• **AIM OF THE EXERCISE**: Copy the following material out word for word, keeping every line as it stands.

• **EXCERPTED DATA**:
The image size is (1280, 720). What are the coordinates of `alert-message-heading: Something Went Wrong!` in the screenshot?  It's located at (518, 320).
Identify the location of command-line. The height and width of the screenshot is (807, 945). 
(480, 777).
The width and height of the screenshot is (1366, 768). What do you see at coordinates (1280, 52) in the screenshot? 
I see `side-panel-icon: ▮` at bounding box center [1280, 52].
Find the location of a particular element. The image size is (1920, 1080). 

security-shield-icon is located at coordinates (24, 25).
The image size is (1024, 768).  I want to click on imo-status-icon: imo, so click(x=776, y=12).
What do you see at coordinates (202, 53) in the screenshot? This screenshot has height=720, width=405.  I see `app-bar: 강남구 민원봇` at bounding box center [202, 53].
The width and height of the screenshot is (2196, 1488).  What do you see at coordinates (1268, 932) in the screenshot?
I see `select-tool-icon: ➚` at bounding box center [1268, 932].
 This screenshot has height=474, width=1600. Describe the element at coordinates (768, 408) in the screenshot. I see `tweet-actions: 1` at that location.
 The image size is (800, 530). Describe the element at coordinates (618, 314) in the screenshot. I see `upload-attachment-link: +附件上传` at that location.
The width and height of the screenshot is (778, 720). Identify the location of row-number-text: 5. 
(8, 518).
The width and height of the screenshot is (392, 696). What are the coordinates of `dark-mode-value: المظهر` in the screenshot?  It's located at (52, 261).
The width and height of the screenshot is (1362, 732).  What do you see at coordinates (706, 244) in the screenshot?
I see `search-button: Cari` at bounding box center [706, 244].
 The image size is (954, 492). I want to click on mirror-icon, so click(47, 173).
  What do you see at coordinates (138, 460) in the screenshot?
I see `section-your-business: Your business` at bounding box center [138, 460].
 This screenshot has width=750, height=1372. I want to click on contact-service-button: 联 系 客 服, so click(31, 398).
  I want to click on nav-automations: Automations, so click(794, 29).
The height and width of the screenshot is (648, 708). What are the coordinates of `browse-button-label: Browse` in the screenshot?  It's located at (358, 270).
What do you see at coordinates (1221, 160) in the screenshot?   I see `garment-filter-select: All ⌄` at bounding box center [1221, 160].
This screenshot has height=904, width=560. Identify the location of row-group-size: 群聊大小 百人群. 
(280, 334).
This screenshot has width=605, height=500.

• **TASK RESULT**:
The image size is (1280, 720). What are the coordinates of `alert-message-heading: Something Went Wrong!` in the screenshot?  It's located at (518, 320).
Identify the location of command-line. The height and width of the screenshot is (807, 945). 
(480, 777).
The width and height of the screenshot is (1366, 768). What do you see at coordinates (1280, 52) in the screenshot? 
I see `side-panel-icon: ▮` at bounding box center [1280, 52].
Find the location of a particular element. The image size is (1920, 1080). 

security-shield-icon is located at coordinates (24, 25).
The image size is (1024, 768).  I want to click on imo-status-icon: imo, so click(x=776, y=12).
What do you see at coordinates (202, 53) in the screenshot? This screenshot has height=720, width=405.  I see `app-bar: 강남구 민원봇` at bounding box center [202, 53].
The width and height of the screenshot is (2196, 1488).  What do you see at coordinates (1268, 932) in the screenshot?
I see `select-tool-icon: ➚` at bounding box center [1268, 932].
 This screenshot has height=474, width=1600. Describe the element at coordinates (768, 408) in the screenshot. I see `tweet-actions: 1` at that location.
 The image size is (800, 530). Describe the element at coordinates (618, 314) in the screenshot. I see `upload-attachment-link: +附件上传` at that location.
The width and height of the screenshot is (778, 720). Identify the location of row-number-text: 5. 
(8, 518).
The width and height of the screenshot is (392, 696). What are the coordinates of `dark-mode-value: المظهر` in the screenshot?  It's located at (52, 261).
The width and height of the screenshot is (1362, 732).  What do you see at coordinates (706, 244) in the screenshot?
I see `search-button: Cari` at bounding box center [706, 244].
 The image size is (954, 492). I want to click on mirror-icon, so click(47, 173).
  What do you see at coordinates (138, 460) in the screenshot?
I see `section-your-business: Your business` at bounding box center [138, 460].
 This screenshot has width=750, height=1372. I want to click on contact-service-button: 联 系 客 服, so click(31, 398).
  I want to click on nav-automations: Automations, so click(794, 29).
The height and width of the screenshot is (648, 708). What are the coordinates of `browse-button-label: Browse` in the screenshot?  It's located at (358, 270).
What do you see at coordinates (1221, 160) in the screenshot?   I see `garment-filter-select: All ⌄` at bounding box center [1221, 160].
This screenshot has height=904, width=560. Identify the location of row-group-size: 群聊大小 百人群. 
(280, 334).
This screenshot has width=605, height=500.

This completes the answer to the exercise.